Records shown:
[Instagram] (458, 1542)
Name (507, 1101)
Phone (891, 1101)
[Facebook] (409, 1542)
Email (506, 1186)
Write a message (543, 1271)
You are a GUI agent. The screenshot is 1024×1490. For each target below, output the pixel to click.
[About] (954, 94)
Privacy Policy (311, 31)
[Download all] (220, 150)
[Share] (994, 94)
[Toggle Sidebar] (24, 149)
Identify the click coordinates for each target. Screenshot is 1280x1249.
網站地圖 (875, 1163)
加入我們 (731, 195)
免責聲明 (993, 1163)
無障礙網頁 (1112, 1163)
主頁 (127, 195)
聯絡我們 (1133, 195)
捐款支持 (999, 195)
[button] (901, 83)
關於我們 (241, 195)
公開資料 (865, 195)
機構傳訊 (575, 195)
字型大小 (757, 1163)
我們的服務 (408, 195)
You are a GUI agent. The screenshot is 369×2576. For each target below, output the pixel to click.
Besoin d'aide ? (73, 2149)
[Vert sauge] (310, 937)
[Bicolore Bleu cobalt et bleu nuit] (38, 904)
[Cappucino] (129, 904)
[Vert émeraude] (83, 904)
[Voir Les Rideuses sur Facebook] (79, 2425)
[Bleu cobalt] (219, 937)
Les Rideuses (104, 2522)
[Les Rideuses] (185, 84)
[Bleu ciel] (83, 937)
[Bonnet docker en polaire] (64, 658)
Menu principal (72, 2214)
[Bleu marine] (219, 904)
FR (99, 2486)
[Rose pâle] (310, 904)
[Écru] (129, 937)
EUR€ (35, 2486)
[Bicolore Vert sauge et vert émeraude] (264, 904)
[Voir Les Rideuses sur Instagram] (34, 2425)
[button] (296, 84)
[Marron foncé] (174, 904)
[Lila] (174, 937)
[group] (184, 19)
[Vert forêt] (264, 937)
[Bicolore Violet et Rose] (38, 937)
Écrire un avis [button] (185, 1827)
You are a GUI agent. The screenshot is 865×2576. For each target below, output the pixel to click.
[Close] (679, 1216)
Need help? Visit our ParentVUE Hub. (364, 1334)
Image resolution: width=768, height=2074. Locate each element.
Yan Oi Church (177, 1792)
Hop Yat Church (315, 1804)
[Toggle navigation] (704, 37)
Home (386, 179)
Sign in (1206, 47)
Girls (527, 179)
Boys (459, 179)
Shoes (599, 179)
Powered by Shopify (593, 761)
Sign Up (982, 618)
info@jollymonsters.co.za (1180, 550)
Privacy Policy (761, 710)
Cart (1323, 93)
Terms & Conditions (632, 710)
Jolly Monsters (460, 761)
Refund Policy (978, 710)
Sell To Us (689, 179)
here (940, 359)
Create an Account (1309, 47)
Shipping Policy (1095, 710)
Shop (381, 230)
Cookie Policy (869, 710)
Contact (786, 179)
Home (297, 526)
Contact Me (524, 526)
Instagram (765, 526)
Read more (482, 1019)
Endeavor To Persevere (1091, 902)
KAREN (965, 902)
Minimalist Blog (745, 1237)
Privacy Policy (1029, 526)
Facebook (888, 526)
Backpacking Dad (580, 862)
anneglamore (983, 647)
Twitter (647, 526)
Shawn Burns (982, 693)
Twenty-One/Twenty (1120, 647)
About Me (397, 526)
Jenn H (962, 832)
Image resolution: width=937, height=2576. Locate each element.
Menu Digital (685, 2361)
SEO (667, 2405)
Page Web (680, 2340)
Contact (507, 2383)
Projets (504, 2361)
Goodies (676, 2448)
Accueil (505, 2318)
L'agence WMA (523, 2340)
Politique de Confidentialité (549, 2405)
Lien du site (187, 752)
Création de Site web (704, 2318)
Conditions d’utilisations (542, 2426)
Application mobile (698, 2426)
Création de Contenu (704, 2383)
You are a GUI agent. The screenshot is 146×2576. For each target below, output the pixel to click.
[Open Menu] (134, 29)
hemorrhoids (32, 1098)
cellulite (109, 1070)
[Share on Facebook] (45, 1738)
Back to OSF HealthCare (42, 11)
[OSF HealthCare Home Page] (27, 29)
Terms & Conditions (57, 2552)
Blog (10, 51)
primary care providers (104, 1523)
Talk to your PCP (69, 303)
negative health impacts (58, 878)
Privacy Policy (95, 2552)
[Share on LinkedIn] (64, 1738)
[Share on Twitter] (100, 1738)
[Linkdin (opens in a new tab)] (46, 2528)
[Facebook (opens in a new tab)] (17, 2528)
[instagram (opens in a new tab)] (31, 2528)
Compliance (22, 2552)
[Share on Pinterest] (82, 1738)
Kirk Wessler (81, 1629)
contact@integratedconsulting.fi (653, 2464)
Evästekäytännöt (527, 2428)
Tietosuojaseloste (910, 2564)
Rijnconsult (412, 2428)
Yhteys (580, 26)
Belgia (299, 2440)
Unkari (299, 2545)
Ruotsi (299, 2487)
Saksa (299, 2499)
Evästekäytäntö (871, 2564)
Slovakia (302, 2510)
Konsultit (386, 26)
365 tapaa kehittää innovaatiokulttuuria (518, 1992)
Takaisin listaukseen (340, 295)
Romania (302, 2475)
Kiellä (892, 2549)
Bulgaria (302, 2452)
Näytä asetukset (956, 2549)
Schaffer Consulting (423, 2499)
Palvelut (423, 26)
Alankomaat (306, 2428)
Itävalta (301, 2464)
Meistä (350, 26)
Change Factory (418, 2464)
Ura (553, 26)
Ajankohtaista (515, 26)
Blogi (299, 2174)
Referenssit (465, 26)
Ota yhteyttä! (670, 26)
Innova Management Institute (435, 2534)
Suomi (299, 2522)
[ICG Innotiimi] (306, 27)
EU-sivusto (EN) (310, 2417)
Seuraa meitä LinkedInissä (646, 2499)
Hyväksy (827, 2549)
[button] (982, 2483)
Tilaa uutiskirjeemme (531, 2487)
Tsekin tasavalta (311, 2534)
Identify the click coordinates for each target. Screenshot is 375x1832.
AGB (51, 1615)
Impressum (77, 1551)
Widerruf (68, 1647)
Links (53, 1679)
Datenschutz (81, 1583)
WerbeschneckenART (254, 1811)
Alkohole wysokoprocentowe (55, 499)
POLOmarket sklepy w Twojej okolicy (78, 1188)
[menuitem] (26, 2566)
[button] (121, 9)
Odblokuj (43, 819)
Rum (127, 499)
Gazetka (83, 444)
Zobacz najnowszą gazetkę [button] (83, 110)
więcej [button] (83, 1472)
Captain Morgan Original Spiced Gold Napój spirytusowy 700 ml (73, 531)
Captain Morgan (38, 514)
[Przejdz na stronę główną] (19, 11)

Work task: All the lines that hold the word "height" must appear in the answer, copied from the records.

Answer to this task:
Image resolution: width=768, height=2074. Locate each element.
Image resolution: width=937, height=2576. Locate each element.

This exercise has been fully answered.